OCTOBER TERROR – “Jack and the Madness of a Tweeker Fourth of July” by Josh Sheets

Jack and the Madness of a Tweeker Fourth of July

by Josh Sheets

Hey all –

Jack here. Same dude from Blood Night and The Follower. I actually get to sit down and write for once without something fucked up happening. And I’m writing in first person, the dude I write for fucking hates first person narration, so this will be fun.

So, I’m riding back from the compound in my old ‘93 Pathfinder. It’s the fourth, not May the fourth, July the Fourth. The big time fucking holiday. My family, the way I was raised, there were only three really important holidays, Christmas, Halloween and The Fourth of July. And so, I’d been out to the compound. The cars, the hall with animal trophies around every corner. Roaring lions, gigantic elk with watching eyes in the dim light of night and the cold gray of morning. I’d been swimming with Laird and his kids down at the back/front pond. Jim called the back the front, and no one really questioned him or argued. We played chase under the dock for about two hours. I had to swim down one of my nephews across the pond because the little fucker thought he was fast than I am. We would dip under the water holding onto the posts under the dock, sinking hand underhand in the green as fish watched for a moment and then swam away, all of them gone in a flash.

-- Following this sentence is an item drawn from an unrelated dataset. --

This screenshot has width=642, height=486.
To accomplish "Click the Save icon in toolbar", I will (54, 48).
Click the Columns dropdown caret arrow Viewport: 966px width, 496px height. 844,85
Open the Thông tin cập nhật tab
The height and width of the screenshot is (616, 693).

They would bite our backs if we sat still for too long.

“Ah god damn it!”

Anyway, I was on my way home with no real plans for the fourth, because I never have any real plans, much like the leaf. I’d gone out of Jefferson and down the long highway. Pines standing straight for a hundred feet on either side of the road. Where you have to watch out for deer running across the highway on top of a hill or just below it.

I drove around a long curve, watching for State Troopers and slowed to the four way stop outside of one of the small towns. Once, I’d gone into the gas station there with my older brother Rick and our mom. It was cold, and a black night of December. We were on our way to the compound for Christmas. Rick beat me to the bathroom, striding straight away across the store like a bastard. I grabbed a drink and headed back to the counter so mom would pay for it, I wanted to keep my five dollars. The girl behind the counter took our drinks and said a few small words in a sweet voice, and then looked up at us and smiled with the blackest shards of teeth anyone could ever see in a horror movie. Something in the water where she had been raised. She was a sweet woman, and pretty.

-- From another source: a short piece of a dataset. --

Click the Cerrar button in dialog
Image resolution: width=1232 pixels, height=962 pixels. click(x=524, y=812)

So I’m driving up through town, not knowing what I’m going to do when all of the sudden there is this bouncing floosy making her way down the sidewalk. Hay colored hair pulled back in a messy bun. The body of a gymnast. She wore a tight red tank top and very short shorts. She looked brave. I pulled over and then hit a u-turn. The u-joints groaned and squawked under me. I pulled down to her. She was heading out of town.

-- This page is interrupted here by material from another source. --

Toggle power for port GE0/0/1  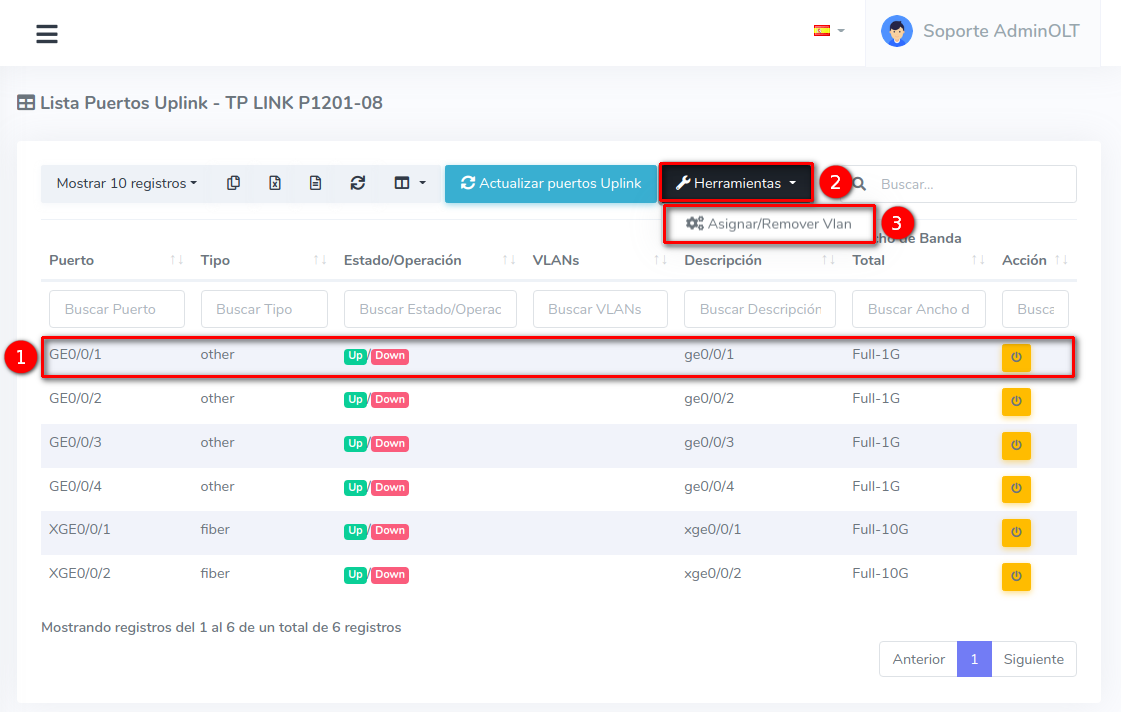pyautogui.click(x=1016, y=357)

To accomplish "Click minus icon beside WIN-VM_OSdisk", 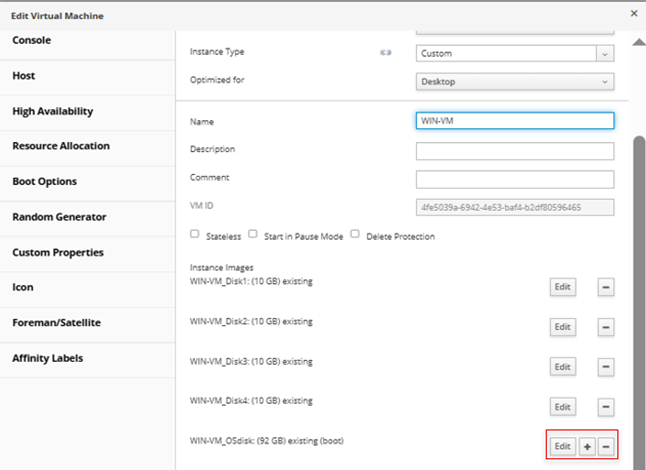I will click(x=606, y=446).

“Hey,” I said, “you need a ride?”

“No thanks,” she said.

“Alright,” I said out of the window, slipping the stick in second and letting off the clutch.

“Wait are you going toward Daingerfield?” She asked, her head whipping around on her slender neck.

“Yeah.”

She bounced over without looking up and down the street and hopped in.

“Can you take me to Avinger and then drop me off in D-field?”

“Yeah sure,” I said and rolled down the street.

We introduced ourselves, but I can’t remember her name, Daisy.

So Daisy says to pull over and go around back behind a gas station. I pull in and drive up the back drive to pull around the back of the store. She hopped out and trotted over to the back door of the place and grabs up a bag from the back door to bring over to the Pathfinder and sling it in the back. Then she ran over and checked around for something near the door. People were looking at her. She trotted back over to the car and slammed the door, lighting a cigarette butt as she sat back.

I pulled forward and said, “Seat belt.”

She smiled and said, “Look at you, all gentlemanly and shit.”

She sat back and took a drag from her smoke.

“Nosey motherfuckers,” she said and flicked her butt out of the window at the women watching us leave.

We talked some as we went down the road. She told me she was a junky who had quit the needle, but still partied.

“It was easy,” she said, and then dug around in a Super-1 back filled with cigarette butts and lit another.

“I’ll get you some cigarettes if you want to hang out, what are you doing for the fourth?” I asked.

I liked her, I liked her honesty of life. Aside from looking like she was wrecking out on drugs, she had spirit, and was tough, and would fight, I took all of that in listening to her speak from the passenger seat, a ghost to this world. The afternoon wind blew her straw hair around. Her cheeks were sort of sunken in, and her eyes peered out from hallows in her skull. We rolled on, out of town and down through the deeps pines, that gave us wind and shade. She relaxed in the passenger seat, a deep relax that settled across her.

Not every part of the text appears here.